The 16 individuals have now been sent “target” letters by Fulton County District Attorney Fani Willis’ office as part of the grand jury investigation into the then-president’s attempt to overturn the election results. They had all assembled at the Capitol to support Trump’s agenda to undo his defeat against Biden. Earlier, 11 of these electors were just named as “witnesses,” and the letters now state their status were changed to “target.”
It was previously reported two of Georgia’s bigwigs — Sen. Burt Shafer and Republican Party chairperson David Shafer — had received the letters, according to Atlanta Journal-Constitution.
Additionally, 14 other electors are going to be facing prosecution and possible indictment. Their names have been revealed for the first time — Mark Amick, Joseph Brannan, Ken Carroll, Brad Carver, Vicki Consiglio, John Downey, Carolyn Fisher, Kay Godwin, David Hanna, Mark Hennessy, Cathleen Latham, Daryl Moody, Shawn Still, and C.B. Yadav.
All of them have been served with subpoenas, and appearances begin July 25.
“Each of the sixteen persons who signed the unofficial Elector Certificate ultimately submitted to the National Archives received a similar target letter alerting, that person both that his testimony was required by the special purpose grand jury and that he was a target of the investigation,” the document read, reported CNN.

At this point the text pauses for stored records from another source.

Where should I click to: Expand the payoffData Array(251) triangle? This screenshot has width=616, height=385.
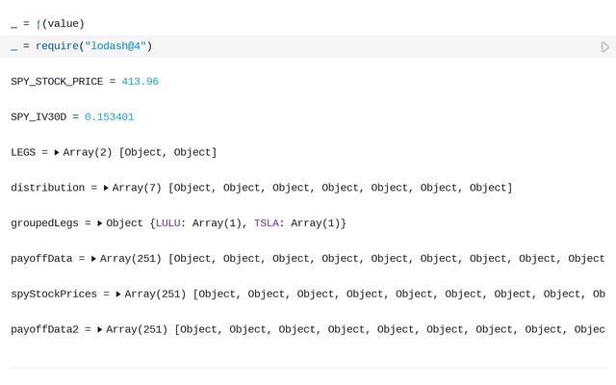[94, 259]
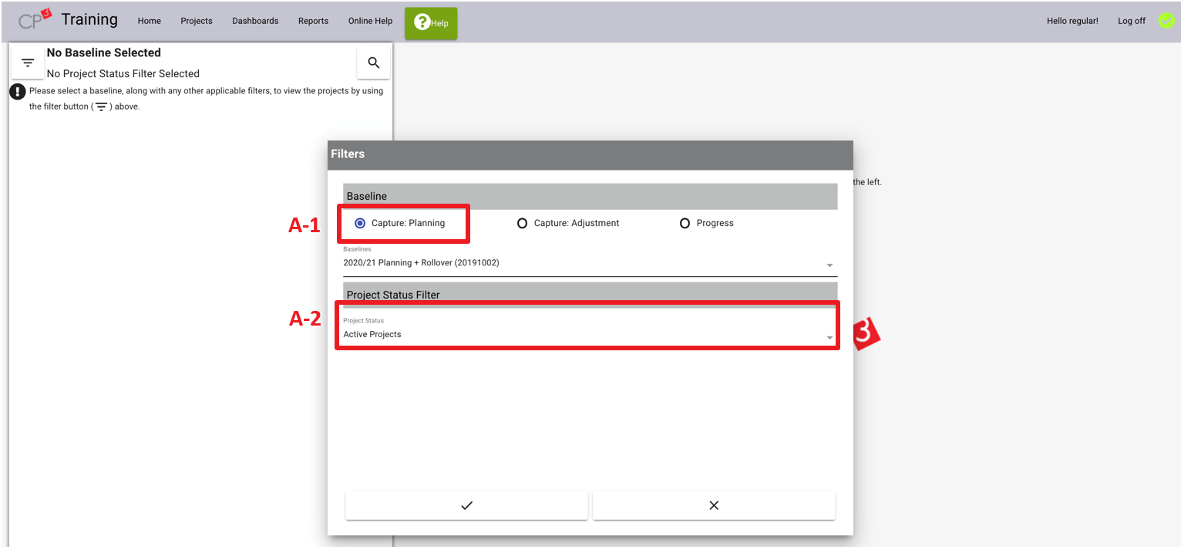The image size is (1181, 547).
Task: Select the Capture: Planning radio button
Action: (x=360, y=223)
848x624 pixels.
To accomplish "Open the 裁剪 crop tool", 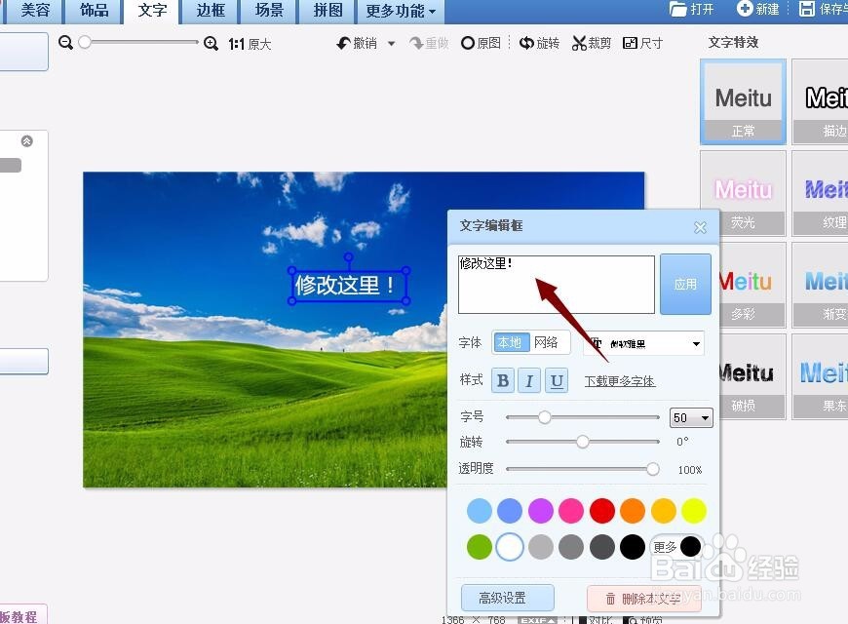I will click(x=591, y=43).
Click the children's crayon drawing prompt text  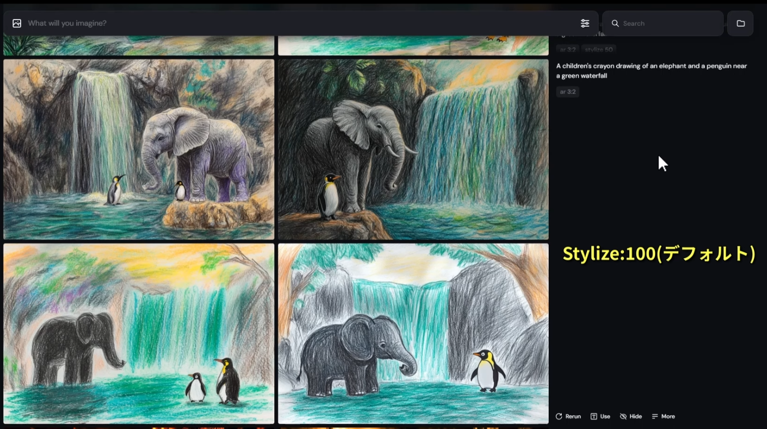[651, 71]
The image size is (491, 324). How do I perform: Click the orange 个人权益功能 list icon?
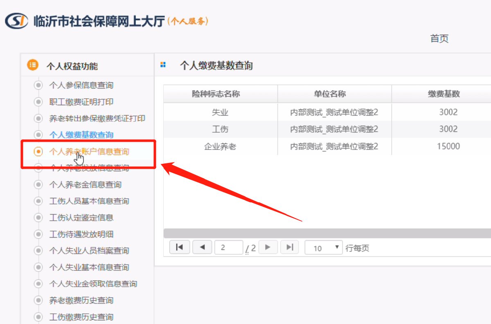point(33,65)
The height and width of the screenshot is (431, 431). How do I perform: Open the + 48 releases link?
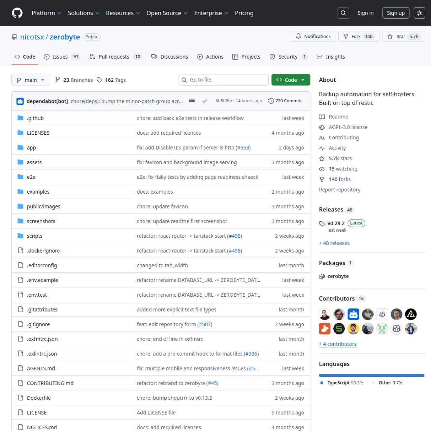click(334, 243)
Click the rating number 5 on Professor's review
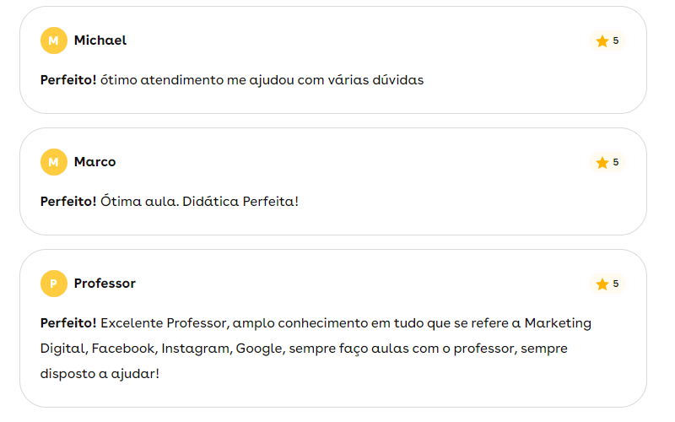This screenshot has width=675, height=422. (616, 284)

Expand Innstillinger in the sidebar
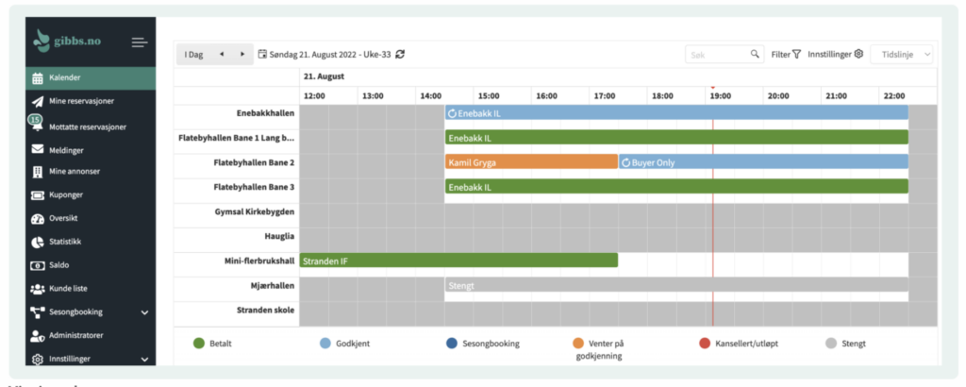pyautogui.click(x=144, y=359)
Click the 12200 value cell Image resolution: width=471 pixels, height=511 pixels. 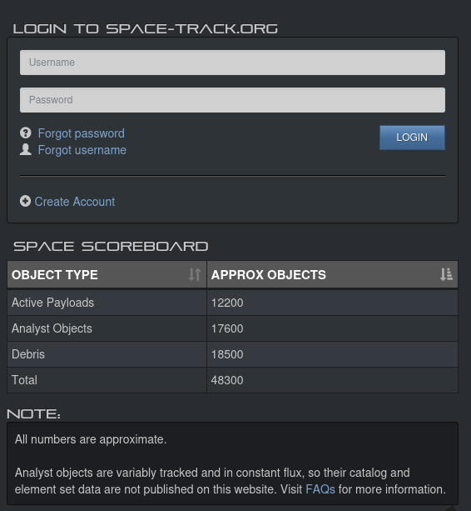tap(332, 303)

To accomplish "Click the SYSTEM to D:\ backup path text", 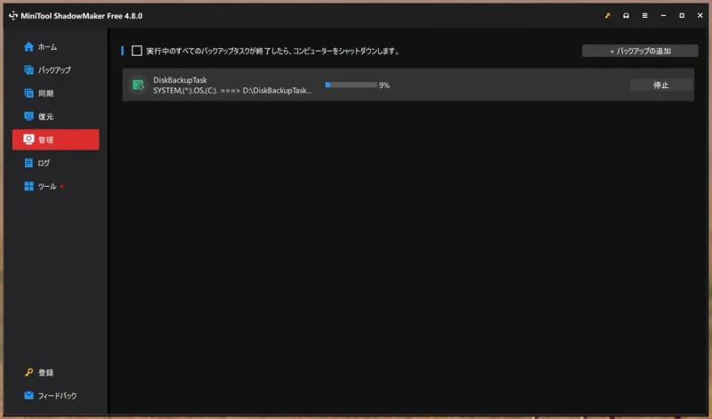I will click(x=232, y=91).
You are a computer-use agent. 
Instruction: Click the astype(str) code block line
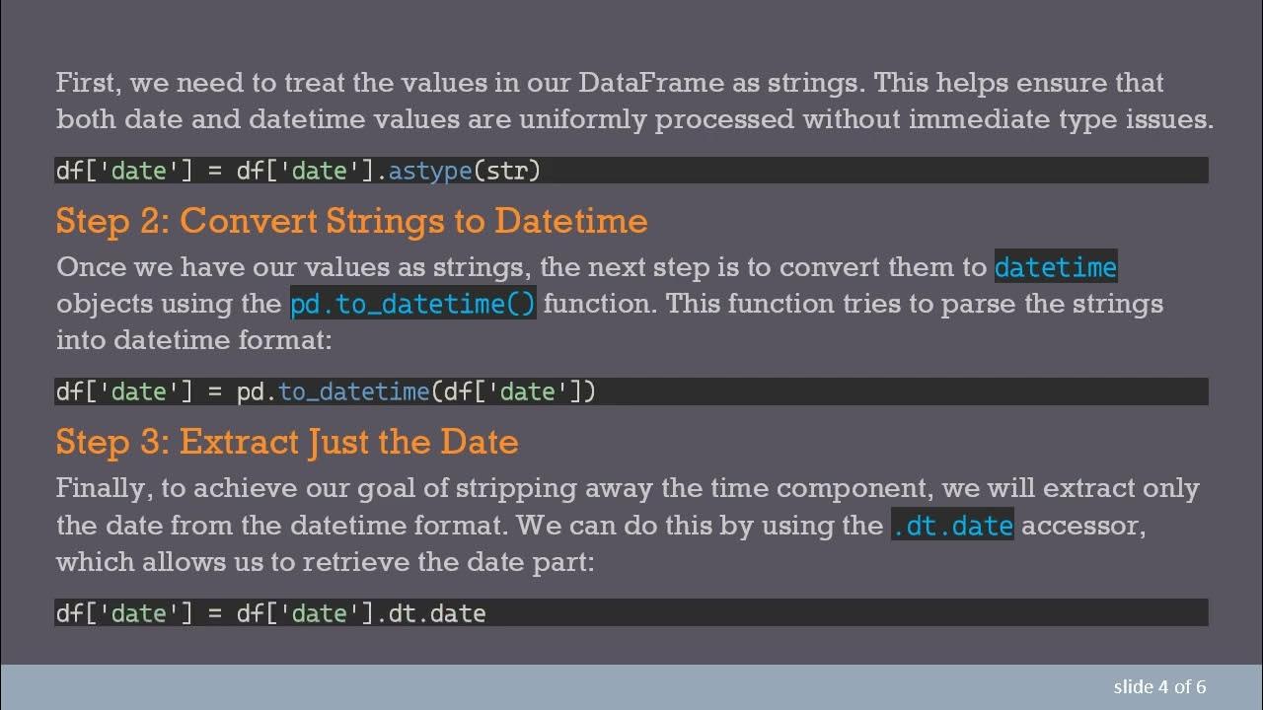click(632, 171)
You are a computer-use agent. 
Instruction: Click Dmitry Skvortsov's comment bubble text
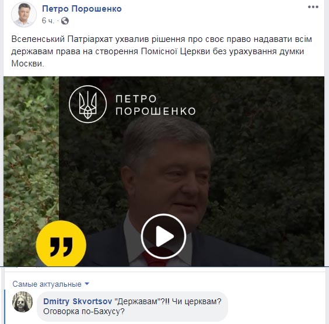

Along with these 16 voters, Sen. Brandon Beach received a similar letter for helping to organize the voting ceremony and acting as a mediator between the Trump campaign and electors.
Attorneys for the 11 electors, who are now being treated as “targets,” have challenged the subpoenas, saying the appearances are “unreasonable and oppressive.” They’ve called Willis’ letter a “publicity stunt” in court records filed Tuesday.
“The unavoidable conclusion is that the nominee electors’ change of status was not precipitated by new evidence or an honestly-held belief that they have criminal exposure but instead an improper desire to force them to publicly invoke their rights as, at best, a publicity stunt,” the court filing stated.
A special grand jury began investigations into Trump and his allies’ role in attempting to overturn the election results on June 1. Willis’ investigation is focused on determining whether these fake electors along with Trump engaged in a larger criminal conspiracy in order to swing the results.